Die Tournee namens „Abschied“ wurde aufgrund der hohen Nachfrage verlängert. Verabschiedet hat sich Krömer jedoch nicht von der Bühne – so wie es die Presse fälschlicherweise interpretierte – sondern hauptsächlich von FDP- und Freundinnen-Witzen. Gut so, denn einen zweiten Mario Barth will wirklich niemand sehen. Aus diesem Grund versprach er auch einer Zuschauerin in der ersten Reihe, dass sie ihm ein rohes Ei auf dem Kopp zerschlagen dürfe, falls er über seine Freundin herziehen würde. So wurde Krömer seinem Ruf, mit dem Publikum auf Tuchfühlung zu gehen, bereits in den ersten Minuten gerecht. Er schüttelte Hände, zerwuschelte Frisuren und spuckte in die grobe Richtung der seiner Meinung nach vom Veranstalter bezahlten Gäste. Krömer pöbelte wie eh und je. Die Leute feierten ihn dafür, denn er redet mit den Menschen so, wie diese sonst nur hinter einander Rücken.

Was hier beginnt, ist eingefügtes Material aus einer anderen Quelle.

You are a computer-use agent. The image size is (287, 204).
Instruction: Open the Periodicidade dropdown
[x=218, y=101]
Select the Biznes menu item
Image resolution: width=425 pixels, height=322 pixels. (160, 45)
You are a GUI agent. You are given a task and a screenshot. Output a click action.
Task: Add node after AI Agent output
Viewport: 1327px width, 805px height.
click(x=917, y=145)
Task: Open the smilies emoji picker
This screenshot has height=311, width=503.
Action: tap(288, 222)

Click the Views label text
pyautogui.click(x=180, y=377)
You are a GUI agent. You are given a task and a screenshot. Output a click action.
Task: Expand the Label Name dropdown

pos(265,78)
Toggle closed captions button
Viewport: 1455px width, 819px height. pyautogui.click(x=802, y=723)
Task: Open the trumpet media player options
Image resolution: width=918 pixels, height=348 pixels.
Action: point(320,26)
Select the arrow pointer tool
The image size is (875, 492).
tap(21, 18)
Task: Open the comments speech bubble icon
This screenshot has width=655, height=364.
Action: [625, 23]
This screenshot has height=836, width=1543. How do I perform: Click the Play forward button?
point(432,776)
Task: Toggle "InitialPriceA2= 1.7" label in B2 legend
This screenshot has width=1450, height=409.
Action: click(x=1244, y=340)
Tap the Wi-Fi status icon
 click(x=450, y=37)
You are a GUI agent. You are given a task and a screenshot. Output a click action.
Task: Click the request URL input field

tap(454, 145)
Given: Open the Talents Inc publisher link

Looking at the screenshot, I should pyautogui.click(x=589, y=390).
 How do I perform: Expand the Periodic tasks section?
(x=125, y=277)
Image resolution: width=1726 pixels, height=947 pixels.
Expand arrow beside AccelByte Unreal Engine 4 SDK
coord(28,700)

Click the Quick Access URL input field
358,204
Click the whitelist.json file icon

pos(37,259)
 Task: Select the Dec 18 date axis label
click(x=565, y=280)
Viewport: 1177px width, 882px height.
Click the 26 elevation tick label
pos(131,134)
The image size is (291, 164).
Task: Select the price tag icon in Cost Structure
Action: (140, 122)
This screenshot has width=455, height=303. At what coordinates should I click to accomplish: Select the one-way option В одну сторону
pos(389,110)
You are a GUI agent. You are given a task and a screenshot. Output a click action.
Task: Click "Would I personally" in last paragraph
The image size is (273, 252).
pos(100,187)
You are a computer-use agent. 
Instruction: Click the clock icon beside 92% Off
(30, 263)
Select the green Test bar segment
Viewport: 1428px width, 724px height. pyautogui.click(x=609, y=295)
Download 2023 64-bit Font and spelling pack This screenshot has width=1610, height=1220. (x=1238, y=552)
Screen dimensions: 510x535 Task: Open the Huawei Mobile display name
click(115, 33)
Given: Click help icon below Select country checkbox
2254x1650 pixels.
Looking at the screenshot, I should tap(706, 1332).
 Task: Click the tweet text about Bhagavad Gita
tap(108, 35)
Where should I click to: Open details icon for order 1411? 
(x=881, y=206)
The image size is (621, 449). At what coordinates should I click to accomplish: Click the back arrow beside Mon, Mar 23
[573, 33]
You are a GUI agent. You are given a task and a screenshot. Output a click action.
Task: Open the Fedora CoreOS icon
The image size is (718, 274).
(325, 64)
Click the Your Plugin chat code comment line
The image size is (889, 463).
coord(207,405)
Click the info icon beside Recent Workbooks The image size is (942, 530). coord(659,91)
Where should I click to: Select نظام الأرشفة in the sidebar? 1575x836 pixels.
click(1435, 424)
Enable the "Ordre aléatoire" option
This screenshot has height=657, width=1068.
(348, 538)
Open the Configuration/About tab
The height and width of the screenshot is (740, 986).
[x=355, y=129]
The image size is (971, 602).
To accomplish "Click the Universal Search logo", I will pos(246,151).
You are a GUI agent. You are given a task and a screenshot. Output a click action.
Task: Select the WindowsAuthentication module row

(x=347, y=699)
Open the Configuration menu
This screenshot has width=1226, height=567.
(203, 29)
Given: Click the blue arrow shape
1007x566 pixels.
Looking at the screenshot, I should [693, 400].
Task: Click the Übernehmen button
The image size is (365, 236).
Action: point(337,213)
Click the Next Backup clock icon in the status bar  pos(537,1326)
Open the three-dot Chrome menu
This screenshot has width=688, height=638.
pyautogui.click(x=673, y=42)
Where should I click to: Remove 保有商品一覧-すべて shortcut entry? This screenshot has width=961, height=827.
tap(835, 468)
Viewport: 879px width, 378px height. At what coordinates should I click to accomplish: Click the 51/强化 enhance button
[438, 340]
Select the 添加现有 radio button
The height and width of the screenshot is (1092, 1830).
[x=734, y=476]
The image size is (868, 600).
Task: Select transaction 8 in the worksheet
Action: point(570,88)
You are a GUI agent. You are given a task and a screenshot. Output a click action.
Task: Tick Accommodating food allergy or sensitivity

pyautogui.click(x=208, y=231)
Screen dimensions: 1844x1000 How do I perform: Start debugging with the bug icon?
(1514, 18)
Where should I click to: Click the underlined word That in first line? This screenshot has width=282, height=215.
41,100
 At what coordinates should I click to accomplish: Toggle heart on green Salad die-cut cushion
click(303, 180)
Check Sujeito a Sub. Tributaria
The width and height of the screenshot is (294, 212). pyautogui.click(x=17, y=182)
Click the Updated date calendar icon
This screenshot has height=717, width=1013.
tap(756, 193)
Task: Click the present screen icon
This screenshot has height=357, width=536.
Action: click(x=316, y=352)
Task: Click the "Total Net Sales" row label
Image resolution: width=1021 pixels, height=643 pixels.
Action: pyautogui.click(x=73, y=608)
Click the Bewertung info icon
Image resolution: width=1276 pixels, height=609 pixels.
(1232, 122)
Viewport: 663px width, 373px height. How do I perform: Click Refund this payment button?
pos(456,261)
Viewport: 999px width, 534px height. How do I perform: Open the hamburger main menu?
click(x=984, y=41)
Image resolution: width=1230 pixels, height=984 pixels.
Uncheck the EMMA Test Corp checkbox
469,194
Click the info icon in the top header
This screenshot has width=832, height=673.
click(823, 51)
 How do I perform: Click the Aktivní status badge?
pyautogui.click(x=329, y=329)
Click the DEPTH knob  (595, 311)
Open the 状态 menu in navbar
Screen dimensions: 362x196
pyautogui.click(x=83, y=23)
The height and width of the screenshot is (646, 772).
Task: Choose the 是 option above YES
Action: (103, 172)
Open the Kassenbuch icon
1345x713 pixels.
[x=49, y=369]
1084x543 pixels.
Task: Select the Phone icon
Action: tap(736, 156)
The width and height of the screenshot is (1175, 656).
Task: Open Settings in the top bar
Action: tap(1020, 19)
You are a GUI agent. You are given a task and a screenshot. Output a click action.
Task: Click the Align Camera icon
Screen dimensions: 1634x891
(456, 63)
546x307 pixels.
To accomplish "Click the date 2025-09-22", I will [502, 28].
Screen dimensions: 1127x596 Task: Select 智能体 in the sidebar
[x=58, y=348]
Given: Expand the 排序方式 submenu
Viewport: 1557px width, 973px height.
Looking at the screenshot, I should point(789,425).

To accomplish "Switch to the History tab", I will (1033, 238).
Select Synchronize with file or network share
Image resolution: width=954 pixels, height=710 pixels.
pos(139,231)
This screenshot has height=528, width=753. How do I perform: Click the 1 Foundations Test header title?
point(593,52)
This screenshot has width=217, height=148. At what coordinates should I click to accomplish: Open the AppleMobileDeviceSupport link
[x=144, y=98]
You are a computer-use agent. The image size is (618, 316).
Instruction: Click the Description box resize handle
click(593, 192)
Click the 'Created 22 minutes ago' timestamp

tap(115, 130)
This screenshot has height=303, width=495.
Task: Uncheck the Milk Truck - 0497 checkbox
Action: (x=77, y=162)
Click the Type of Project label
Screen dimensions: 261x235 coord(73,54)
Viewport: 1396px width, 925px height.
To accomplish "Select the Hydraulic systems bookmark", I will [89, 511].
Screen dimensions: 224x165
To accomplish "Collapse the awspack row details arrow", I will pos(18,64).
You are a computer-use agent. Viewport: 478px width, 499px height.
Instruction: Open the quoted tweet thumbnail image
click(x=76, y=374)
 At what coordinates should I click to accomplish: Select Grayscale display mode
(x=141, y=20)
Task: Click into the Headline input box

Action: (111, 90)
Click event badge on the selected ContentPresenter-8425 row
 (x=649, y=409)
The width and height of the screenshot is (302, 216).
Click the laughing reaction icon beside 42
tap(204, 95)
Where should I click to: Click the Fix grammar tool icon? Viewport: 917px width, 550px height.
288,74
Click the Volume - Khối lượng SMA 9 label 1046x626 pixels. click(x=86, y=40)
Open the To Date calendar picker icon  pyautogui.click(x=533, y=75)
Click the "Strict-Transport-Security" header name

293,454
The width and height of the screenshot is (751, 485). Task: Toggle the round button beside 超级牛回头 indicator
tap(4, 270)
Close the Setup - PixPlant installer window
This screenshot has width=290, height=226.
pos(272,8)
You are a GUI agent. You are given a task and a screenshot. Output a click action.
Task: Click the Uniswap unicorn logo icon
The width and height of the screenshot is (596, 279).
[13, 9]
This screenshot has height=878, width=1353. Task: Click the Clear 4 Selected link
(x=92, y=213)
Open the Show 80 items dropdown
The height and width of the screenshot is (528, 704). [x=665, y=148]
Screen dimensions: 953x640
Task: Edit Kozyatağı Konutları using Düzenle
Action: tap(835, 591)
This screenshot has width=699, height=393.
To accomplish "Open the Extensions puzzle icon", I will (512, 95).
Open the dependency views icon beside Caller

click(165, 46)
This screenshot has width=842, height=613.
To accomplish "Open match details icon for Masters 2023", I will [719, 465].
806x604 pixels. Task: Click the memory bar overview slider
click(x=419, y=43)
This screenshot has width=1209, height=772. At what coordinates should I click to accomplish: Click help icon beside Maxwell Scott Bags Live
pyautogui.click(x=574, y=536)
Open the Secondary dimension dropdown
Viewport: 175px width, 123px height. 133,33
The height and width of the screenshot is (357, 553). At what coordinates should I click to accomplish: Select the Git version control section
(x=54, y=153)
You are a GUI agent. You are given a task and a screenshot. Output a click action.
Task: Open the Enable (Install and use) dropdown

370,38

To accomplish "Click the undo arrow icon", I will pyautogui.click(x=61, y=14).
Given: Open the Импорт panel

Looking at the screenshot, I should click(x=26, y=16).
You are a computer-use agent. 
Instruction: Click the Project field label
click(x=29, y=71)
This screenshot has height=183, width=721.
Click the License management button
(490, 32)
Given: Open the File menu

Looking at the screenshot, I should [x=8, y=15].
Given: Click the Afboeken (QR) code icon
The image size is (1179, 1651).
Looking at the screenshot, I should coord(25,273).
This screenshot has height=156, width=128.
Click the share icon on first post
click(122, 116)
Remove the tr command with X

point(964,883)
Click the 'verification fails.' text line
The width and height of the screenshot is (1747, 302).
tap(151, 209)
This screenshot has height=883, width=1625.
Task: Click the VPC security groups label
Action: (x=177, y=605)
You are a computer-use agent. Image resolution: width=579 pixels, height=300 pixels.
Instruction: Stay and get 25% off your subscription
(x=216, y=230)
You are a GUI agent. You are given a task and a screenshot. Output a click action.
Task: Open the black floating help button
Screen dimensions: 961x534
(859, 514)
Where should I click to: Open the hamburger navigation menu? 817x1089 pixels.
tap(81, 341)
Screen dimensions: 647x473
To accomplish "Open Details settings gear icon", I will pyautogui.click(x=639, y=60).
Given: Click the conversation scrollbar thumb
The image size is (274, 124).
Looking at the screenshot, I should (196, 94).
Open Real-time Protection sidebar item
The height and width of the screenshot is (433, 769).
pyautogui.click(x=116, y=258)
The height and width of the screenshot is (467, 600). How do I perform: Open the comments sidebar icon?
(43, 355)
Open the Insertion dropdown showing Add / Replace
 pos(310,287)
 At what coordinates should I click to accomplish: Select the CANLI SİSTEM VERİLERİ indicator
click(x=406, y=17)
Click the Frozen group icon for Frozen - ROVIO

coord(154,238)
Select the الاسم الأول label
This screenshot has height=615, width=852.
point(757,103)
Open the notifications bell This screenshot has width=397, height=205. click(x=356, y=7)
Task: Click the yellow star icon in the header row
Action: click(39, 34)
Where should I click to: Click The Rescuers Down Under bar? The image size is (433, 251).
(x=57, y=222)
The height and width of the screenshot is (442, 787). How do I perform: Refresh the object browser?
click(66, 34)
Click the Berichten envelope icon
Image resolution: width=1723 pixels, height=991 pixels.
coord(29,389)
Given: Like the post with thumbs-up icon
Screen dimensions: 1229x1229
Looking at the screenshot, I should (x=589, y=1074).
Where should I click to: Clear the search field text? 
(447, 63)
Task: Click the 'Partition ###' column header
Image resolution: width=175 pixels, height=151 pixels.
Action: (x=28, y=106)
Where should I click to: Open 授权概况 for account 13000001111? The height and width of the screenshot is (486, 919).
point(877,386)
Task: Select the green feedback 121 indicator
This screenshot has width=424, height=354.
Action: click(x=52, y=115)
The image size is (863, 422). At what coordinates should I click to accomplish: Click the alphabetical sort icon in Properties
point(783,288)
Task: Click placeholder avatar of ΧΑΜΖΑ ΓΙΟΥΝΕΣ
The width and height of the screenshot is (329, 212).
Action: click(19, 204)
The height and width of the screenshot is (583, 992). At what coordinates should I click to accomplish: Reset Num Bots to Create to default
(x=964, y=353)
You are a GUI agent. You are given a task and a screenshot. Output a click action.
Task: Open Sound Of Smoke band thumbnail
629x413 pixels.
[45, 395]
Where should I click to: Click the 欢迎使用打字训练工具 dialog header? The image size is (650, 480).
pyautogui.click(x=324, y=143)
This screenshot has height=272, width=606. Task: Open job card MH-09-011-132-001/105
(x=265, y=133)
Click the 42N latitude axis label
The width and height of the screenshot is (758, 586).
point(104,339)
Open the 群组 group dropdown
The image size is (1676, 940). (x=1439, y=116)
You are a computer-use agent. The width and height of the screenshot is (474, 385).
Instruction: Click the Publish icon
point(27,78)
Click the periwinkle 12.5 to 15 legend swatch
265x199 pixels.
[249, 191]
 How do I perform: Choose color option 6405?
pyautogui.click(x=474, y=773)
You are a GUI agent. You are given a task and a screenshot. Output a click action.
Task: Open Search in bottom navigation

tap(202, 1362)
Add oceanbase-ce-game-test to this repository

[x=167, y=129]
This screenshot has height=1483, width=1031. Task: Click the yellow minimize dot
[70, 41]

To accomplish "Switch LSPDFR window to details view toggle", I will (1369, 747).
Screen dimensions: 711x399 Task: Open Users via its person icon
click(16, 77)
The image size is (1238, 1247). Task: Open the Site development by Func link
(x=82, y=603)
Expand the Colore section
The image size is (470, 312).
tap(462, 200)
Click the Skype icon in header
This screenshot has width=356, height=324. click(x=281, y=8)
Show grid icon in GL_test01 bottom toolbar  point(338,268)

So fühlte sich die erste Hälfte kaum geplant und vorbereitet an, alles wirkte sehr spontan. Immer wieder stichelte er etwa bei Jens aus Langenbernsdorf, der extra „unglaubliche 20 Kilometer weit angereist ist“ oder bei der Spätzünderin in der Loge, die leicht zeitversetzt über seine knallharten Kommentare lachte. Lediglich die Showeinlage mit dem „kaputten“ Mikrofon war auffällig inszeniert, aber dennoch unterhaltsam: Bei seinem künstlichen Ausraster flog ihm glatt die Brille von der verschwitzten Nase. Es folgten ein paar wutentbrannte Anekdoten über vergessene Bistro-Waggons bei der Deutschen Bahn, die fiktive invalide Marmeladenverkäuferin Irmgard oder Markus Lanz. Zum Schluss holte er sich noch einmal den hochroten Jens aus Langenbernsdorf – der ausgerechnet Lokführer ist – auf die Bühne, um mit ihm ein Video über das vermeintliche gemeinsame Coming-Out zu drehen. Krömer knutschte den völlig überrumpelten Mann vor dem Hintergrund einer Regenbogen-Flagge plötzlich ab und pimperte sogar mehrmals sein Bein wie ein notgeiler Hund.
Der zweite Teil seiner Performance war fühlbar programmatischer, was den Lachmuskeln jedoch absolut schnuppe war. Krömers größte Stärke ist es eben, seine Geschichten glaubwürdig und auf Augenhöhe dahinzuschmettern, getreu seiner seit Jahren verwendeten Abschiedsformel „macht´s jut, Nachbarn!“. Öfter karikierte er sogar sein eigenes Programm, indem er immer wieder die Zettel auf seinem Schreibtisch abhakte und mit dem gleichgültigen Kommentar „ham wer…“ beiseitelegte. Nach der Pause zog er sich also zuerst ein paar Kopfhörer über, um einen Scherzanruf bei der Auskunft zu machen, der besser nicht hätte laufen können. Die Dame am Telefon hieß Melitta und war fast schon schlagfertiger als Krömer selbst. In dem Szenario versuchte er, sein Gegenüber davon zu überzeugen, er habe soeben seine Katze und seine Großmutter während des Telefonats erschossen – die Schüsse fielen live mit Platzpatronen. Die liebe Melitta von der Auskunft bot Krömer daraufhin keck lachend ein Bestattungsinstitut in seiner Nähe an, wo er Katze und Oma gleich zusammen in eine Kiste schmeißen könne. Sie stahl ihm in mehreren Situationen regelrecht die Show und so war es beinah schade, dass er ihr am Ende nicht seine wahre Identität nannte, sondern sich als Kai Pflaume ausgab.
Auf alle Witze und Details kann ich hier unmöglich eingehen, denn für mich und die meisten Anwesenden war Krömers Darbietung mit einem einzigen, anderthalbstündigen Lachkrampf verbunden, der noch am nächsten Tag die Bauchmuskeln schmerzen ließ. Die Location war jedenfalls perfekt für Krömer geeignet: Das Ballhaus fasst kaum 500 Personen und so fühlte sich der Abend sehr exklusiv an. Ich kann jedem Krömer-Fan nur empfehlen, ihn mal live zu besuchen. Also dann: Macht´s jut, Nachbarn!